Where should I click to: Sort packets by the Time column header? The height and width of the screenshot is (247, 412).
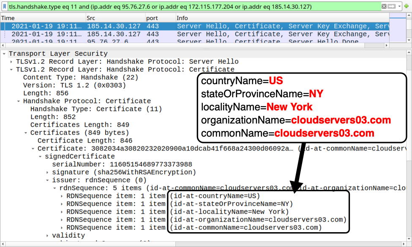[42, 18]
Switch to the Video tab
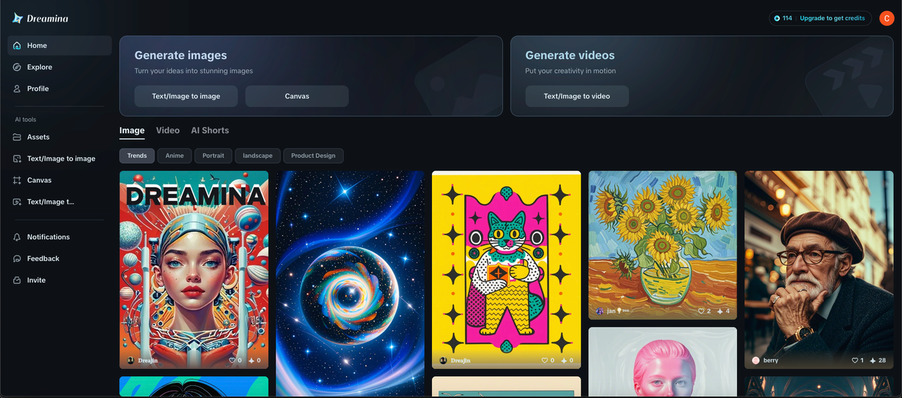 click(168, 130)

* * *

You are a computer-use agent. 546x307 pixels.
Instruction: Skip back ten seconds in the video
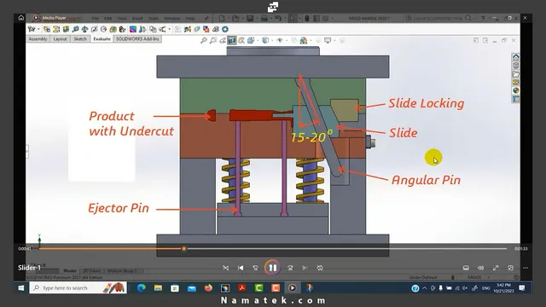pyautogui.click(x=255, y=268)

...

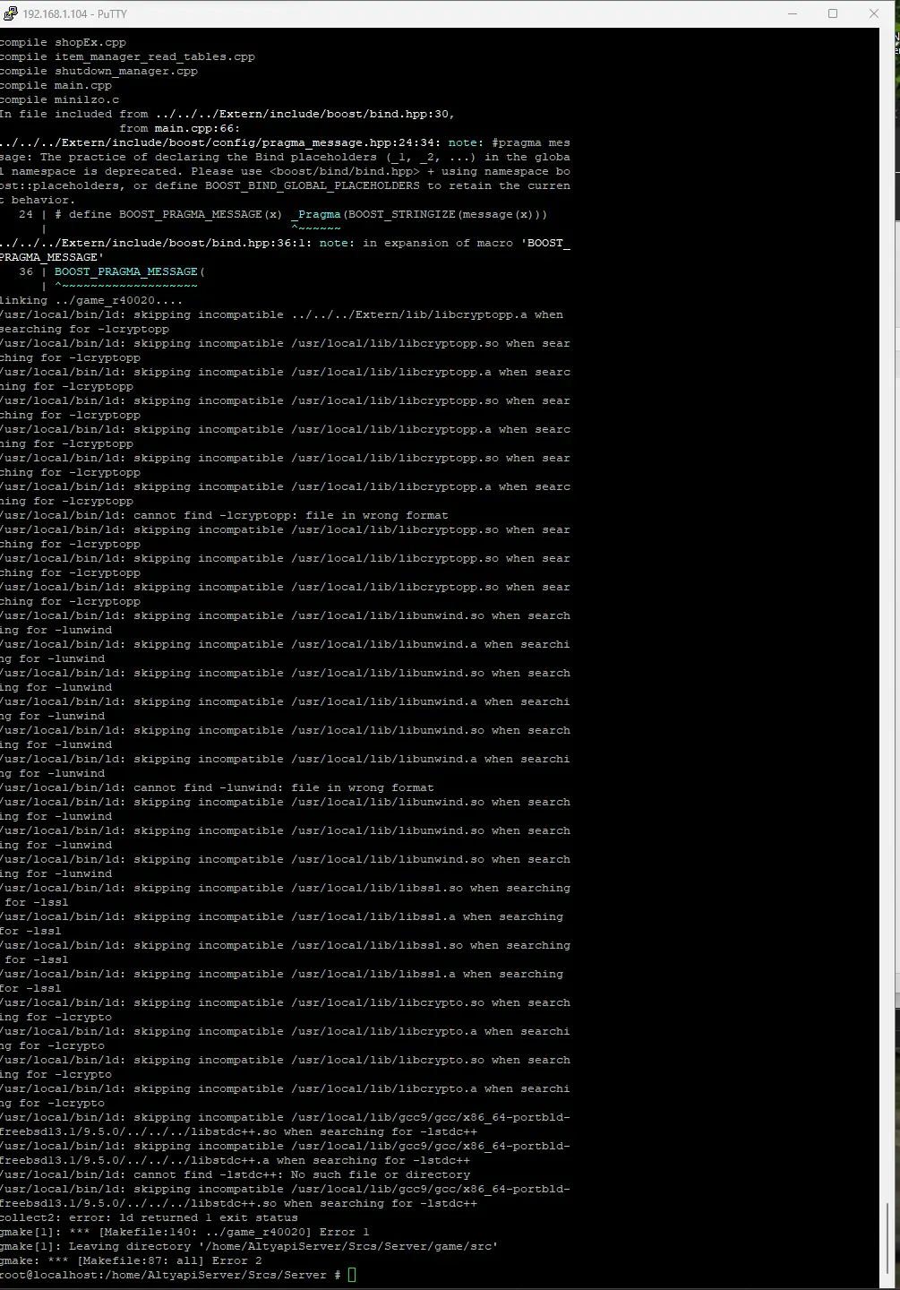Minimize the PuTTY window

* [Problem to work on]: Shift every coordinate in the answers up by 77, and write out the lines again, requests included, starting with the line containing "Where should I" and going on through the line containing "click(168, 130)". Leave the pictures out.

* [Written answer]:
Where should I click to: Sort packets by the Time column header? The height and width of the screenshot is (247, 412).
[119, 95]
Switch to the Video tab
 click(245, 207)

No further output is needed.